Extracted information

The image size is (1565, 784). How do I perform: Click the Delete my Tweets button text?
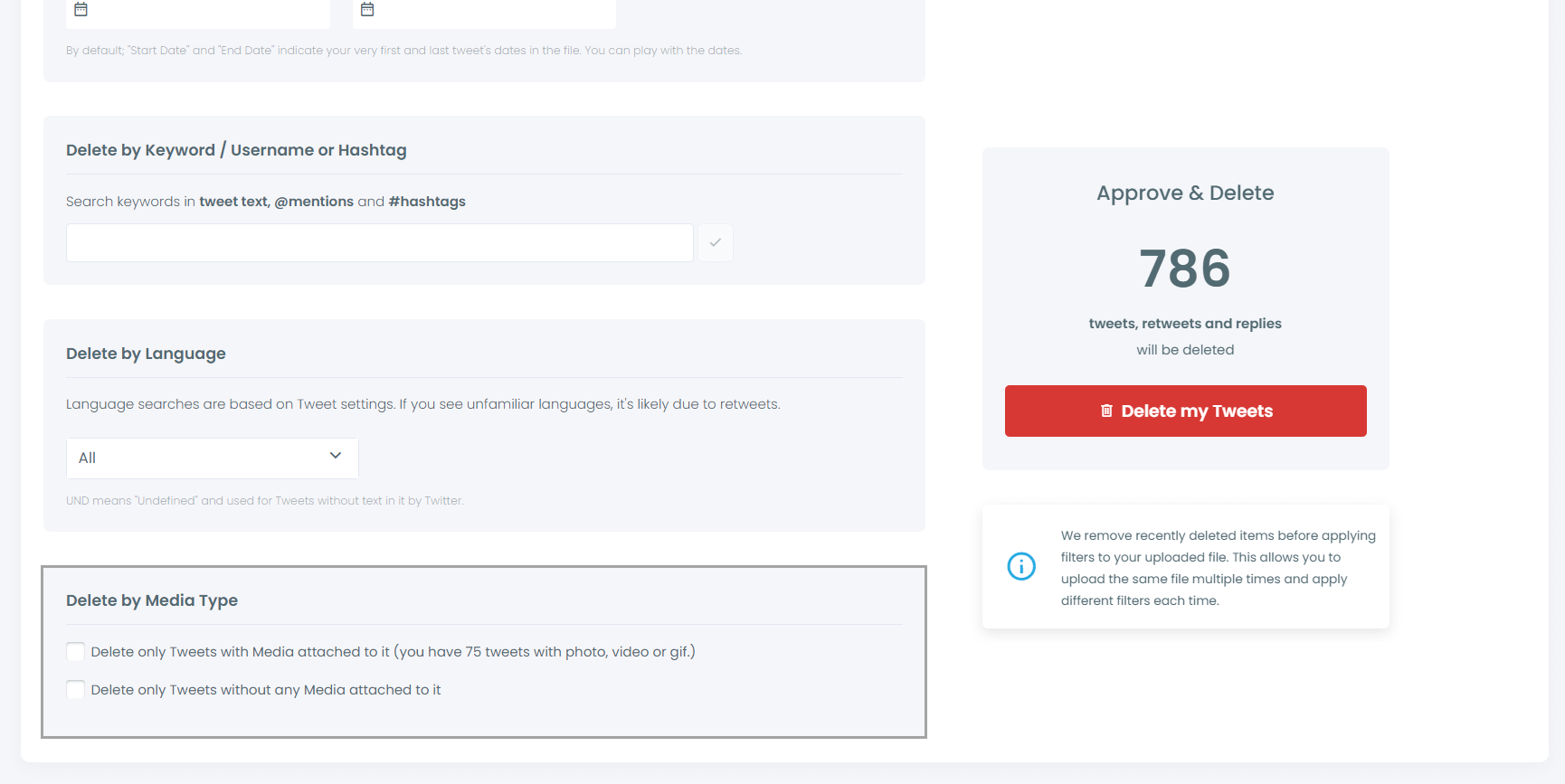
--
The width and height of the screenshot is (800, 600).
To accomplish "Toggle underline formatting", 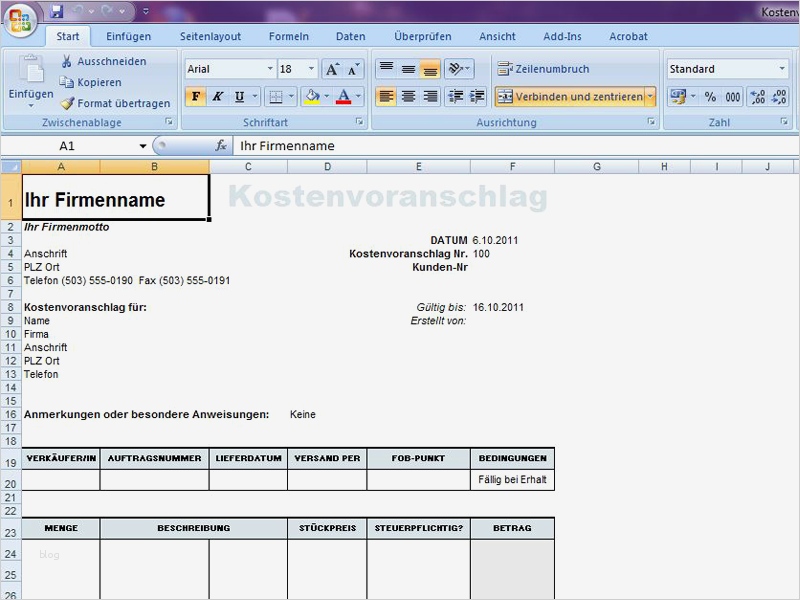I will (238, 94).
--
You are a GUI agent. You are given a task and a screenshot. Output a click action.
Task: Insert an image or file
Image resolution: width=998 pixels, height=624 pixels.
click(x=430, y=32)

Instructions to follow
For every line of the records that has the word "screenshot" in it, make a copy.

Exercise output
The width and height of the screenshot is (800, 600).
You are a GUI agent. You are given a task and a screenshot. Output a click action.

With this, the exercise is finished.